(TASK INPUT):
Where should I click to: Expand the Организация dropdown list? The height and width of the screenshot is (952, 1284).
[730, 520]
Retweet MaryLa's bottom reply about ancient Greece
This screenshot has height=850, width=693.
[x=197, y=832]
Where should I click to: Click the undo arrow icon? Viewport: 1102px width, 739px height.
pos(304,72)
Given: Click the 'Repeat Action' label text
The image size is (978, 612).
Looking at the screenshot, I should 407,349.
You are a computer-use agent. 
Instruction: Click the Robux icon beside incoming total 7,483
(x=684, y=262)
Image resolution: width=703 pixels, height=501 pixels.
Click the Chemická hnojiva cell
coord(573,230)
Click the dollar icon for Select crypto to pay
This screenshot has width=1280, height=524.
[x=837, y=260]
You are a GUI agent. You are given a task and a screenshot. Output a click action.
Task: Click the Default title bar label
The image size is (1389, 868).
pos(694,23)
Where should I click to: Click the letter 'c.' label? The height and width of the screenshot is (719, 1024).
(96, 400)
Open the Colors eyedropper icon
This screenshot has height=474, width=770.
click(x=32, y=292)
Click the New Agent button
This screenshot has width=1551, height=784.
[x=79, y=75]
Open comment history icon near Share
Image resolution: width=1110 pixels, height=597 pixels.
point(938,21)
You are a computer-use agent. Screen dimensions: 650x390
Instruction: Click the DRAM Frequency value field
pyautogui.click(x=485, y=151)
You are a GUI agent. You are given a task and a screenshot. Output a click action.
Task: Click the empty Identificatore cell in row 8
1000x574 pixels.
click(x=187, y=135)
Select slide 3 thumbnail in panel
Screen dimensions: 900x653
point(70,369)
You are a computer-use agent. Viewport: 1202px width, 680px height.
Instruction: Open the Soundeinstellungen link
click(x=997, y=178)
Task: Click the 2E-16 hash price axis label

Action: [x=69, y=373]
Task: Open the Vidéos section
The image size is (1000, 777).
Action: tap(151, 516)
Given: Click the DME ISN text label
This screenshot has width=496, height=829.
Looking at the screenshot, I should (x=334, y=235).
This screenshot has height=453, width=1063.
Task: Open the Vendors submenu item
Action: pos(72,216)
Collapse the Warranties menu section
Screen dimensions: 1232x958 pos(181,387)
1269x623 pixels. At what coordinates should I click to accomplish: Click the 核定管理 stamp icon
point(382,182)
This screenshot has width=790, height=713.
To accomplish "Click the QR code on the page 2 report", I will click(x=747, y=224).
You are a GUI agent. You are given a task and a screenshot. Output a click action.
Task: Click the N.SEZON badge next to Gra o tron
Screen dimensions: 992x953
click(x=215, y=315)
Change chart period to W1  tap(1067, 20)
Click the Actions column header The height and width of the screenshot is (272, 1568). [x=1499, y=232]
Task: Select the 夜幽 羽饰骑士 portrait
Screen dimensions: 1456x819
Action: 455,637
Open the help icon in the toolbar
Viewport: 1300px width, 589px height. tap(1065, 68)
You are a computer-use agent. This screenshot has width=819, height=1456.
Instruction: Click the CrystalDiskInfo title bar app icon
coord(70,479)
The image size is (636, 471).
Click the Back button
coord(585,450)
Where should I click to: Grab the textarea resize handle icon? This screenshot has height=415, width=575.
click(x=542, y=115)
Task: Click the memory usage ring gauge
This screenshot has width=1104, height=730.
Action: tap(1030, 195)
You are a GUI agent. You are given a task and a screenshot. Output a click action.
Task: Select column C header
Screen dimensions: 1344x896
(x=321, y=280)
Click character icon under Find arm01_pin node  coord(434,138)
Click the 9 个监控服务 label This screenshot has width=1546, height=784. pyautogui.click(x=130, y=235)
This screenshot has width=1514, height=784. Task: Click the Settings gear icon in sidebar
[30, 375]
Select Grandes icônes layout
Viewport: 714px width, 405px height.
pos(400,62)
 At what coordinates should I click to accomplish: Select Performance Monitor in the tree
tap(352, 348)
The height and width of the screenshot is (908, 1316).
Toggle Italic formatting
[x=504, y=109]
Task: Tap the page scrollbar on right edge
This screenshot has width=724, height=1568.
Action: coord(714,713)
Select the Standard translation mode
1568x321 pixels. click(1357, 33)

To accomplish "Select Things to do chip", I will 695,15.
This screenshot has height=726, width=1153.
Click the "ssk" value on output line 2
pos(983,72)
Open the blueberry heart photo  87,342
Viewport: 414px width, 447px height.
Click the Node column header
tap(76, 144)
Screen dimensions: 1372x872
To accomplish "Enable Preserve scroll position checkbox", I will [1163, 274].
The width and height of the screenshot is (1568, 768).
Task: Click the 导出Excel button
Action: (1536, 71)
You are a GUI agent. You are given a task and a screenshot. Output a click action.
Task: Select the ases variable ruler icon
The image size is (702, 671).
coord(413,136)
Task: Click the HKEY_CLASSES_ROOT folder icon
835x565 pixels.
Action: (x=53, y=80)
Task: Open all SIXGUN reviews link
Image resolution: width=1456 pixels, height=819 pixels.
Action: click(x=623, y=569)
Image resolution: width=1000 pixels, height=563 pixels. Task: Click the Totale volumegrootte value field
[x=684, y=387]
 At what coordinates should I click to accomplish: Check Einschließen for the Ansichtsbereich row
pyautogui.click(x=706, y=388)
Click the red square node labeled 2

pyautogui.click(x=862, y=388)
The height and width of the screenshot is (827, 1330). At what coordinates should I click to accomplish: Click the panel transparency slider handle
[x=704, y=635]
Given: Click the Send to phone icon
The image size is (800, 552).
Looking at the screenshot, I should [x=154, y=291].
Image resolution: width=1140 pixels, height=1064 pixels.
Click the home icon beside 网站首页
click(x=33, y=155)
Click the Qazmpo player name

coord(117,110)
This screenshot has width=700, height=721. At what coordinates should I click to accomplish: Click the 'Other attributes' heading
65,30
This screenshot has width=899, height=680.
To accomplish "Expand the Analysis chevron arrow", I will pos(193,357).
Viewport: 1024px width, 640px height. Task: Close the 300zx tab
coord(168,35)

(STATED EXERCISE): Can you copy, word for word, the lines of the material from the one containing "Given: Click the Send to phone icon" up to and including its last line?

(RESPONSE TO THE TASK):
Given: Click the Send to phone icon
The image size is (800, 552).
Looking at the screenshot, I should [x=154, y=291].
Image resolution: width=1140 pixels, height=1064 pixels.
Click the home icon beside 网站首页
click(x=33, y=155)
Click the Qazmpo player name

coord(117,110)
This screenshot has width=700, height=721. At what coordinates should I click to accomplish: Click the 'Other attributes' heading
65,30
This screenshot has width=899, height=680.
To accomplish "Expand the Analysis chevron arrow", I will pos(193,357).
Viewport: 1024px width, 640px height. Task: Close the 300zx tab
coord(168,35)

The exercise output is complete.